Update the records below by replacing every "IPsec" with "IP Security". Leave everything else unchanged.

===== MATERIAL PROVIDED

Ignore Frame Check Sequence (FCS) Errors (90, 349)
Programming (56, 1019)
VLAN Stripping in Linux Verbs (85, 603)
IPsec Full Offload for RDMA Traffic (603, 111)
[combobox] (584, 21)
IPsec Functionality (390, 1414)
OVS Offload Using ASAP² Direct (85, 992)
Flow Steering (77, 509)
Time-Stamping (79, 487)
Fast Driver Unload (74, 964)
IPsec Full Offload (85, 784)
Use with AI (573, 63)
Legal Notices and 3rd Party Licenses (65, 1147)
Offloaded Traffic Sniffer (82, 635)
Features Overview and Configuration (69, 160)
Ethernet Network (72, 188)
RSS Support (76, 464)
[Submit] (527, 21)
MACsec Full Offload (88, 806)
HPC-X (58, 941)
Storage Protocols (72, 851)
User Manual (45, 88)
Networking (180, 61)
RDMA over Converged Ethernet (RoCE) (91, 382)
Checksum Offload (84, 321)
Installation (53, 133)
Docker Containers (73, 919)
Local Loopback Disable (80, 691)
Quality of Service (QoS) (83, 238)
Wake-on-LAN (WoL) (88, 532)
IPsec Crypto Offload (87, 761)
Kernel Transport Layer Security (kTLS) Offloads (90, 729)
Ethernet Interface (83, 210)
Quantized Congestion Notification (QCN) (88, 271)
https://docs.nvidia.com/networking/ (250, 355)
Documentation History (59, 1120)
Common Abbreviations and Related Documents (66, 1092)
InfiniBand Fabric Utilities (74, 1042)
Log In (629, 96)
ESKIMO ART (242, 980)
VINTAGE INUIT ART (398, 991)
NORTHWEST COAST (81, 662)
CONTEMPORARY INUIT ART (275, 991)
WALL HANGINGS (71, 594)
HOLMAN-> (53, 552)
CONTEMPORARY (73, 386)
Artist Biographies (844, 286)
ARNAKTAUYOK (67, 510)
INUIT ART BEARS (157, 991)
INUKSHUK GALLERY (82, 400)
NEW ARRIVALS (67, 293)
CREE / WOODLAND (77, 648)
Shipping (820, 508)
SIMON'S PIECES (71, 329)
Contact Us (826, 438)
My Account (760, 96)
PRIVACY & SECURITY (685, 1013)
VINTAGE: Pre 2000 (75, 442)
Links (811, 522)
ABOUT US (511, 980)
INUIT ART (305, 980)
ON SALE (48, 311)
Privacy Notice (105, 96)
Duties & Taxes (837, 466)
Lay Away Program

==========

▶ _SOLVED PROBLEM_:
Ignore Frame Check Sequence (FCS) Errors (90, 349)
Programming (56, 1019)
VLAN Stripping in Linux Verbs (85, 603)
IP Security Full Offload for RDMA Traffic (603, 111)
[combobox] (584, 21)
IP Security Functionality (390, 1414)
OVS Offload Using ASAP² Direct (85, 992)
Flow Steering (77, 509)
Time-Stamping (79, 487)
Fast Driver Unload (74, 964)
IP Security Full Offload (85, 784)
Use with AI (573, 63)
Legal Notices and 3rd Party Licenses (65, 1147)
Offloaded Traffic Sniffer (82, 635)
Features Overview and Configuration (69, 160)
Ethernet Network (72, 188)
RSS Support (76, 464)
[Submit] (527, 21)
MACsec Full Offload (88, 806)
HPC-X (58, 941)
Storage Protocols (72, 851)
User Manual (45, 88)
Networking (180, 61)
RDMA over Converged Ethernet (RoCE) (91, 382)
Checksum Offload (84, 321)
Installation (53, 133)
Docker Containers (73, 919)
Local Loopback Disable (80, 691)
Quality of Service (QoS) (83, 238)
Wake-on-LAN (WoL) (88, 532)
IP Security Crypto Offload (87, 761)
Kernel Transport Layer Security (kTLS) Offloads (90, 729)
Ethernet Interface (83, 210)
Quantized Congestion Notification (QCN) (88, 271)
https://docs.nvidia.com/networking/ (250, 355)
Documentation History (59, 1120)
Common Abbreviations and Related Documents (66, 1092)
InfiniBand Fabric Utilities (74, 1042)
Log In (629, 96)
ESKIMO ART (242, 980)
VINTAGE INUIT ART (398, 991)
NORTHWEST COAST (81, 662)
CONTEMPORARY INUIT ART (275, 991)
WALL HANGINGS (71, 594)
HOLMAN-> (53, 552)
CONTEMPORARY (73, 386)
Artist Biographies (844, 286)
ARNAKTAUYOK (67, 510)
INUIT ART BEARS (157, 991)
INUKSHUK GALLERY (82, 400)
NEW ARRIVALS (67, 293)
CREE / WOODLAND (77, 648)
Shipping (820, 508)
SIMON'S PIECES (71, 329)
Contact Us (826, 438)
My Account (760, 96)
PRIVACY & SECURITY (685, 1013)
VINTAGE: Pre 2000 (75, 442)
Links (811, 522)
ABOUT US (511, 980)
INUIT ART (305, 980)
ON SALE (48, 311)
Privacy Notice (105, 96)
Duties & Taxes (837, 466)
Lay Away Program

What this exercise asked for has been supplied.